Provided records START
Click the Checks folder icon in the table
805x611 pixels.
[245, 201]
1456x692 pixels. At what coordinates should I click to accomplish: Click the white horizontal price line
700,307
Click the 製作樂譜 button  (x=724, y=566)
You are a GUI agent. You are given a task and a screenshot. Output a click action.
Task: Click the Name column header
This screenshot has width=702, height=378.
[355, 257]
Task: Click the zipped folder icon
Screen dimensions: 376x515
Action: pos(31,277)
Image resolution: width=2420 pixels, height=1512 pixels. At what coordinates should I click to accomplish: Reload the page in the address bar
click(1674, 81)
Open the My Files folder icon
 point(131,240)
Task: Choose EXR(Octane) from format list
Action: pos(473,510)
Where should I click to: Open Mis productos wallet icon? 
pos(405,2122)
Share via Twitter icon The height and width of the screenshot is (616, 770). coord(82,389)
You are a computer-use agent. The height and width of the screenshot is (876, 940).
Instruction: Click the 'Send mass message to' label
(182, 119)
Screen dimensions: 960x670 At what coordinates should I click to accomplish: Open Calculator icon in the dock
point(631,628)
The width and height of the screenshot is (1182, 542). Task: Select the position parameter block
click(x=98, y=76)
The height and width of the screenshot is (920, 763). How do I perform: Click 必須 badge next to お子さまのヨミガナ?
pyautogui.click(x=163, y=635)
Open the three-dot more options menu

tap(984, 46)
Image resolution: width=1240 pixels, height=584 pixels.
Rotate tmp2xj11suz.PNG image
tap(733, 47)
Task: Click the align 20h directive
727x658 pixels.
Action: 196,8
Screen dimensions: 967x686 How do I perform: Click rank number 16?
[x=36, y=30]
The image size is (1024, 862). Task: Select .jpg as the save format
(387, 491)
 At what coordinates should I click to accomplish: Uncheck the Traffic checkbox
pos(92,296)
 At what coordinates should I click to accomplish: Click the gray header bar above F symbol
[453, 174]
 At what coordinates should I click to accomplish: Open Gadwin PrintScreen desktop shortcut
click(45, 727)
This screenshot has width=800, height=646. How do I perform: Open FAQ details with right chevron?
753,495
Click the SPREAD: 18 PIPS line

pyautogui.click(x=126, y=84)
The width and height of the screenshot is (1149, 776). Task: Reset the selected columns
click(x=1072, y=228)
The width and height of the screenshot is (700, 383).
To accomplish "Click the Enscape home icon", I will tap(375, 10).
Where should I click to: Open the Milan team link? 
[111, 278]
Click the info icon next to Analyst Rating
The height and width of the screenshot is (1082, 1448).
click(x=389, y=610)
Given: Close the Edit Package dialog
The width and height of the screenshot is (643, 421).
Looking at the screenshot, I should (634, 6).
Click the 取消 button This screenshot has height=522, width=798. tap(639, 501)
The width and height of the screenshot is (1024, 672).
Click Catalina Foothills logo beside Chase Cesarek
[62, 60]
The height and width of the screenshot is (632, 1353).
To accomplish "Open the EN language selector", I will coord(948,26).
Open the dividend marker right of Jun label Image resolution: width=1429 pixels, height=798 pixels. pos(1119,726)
Provided records END
Action item – Tally every line of the data that holds the word "agent" and write the count alone.

Solution to this exercise – 2